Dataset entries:
** START **

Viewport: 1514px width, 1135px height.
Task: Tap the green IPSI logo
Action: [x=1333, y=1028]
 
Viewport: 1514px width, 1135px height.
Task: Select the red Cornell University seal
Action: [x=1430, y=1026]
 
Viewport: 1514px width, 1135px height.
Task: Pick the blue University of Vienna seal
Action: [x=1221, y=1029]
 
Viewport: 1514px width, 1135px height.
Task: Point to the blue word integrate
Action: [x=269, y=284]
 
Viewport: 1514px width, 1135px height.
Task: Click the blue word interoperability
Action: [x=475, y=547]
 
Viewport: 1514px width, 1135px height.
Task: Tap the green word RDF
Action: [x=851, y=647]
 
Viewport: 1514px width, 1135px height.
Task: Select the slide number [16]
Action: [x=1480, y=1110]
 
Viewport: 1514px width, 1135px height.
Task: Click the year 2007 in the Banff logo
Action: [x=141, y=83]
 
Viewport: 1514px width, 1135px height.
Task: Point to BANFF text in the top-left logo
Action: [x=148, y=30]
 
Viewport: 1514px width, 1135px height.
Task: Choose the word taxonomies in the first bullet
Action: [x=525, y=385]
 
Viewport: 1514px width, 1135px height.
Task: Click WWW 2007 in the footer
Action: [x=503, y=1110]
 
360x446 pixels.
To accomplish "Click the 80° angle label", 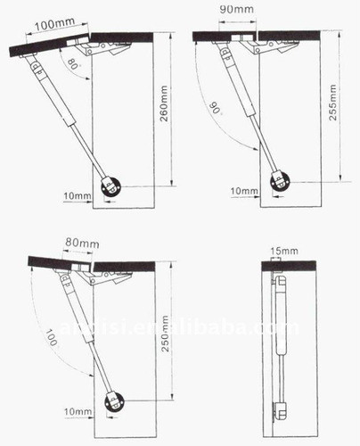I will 70,65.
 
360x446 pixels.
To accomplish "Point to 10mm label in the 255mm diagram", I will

** END **

** EXERCISE **
Copy out every line of the records that includes the word "blue".

** RIGHT ANSWER **
Task: Pick the blue University of Vienna seal
Task: Point to the blue word integrate
Task: Click the blue word interoperability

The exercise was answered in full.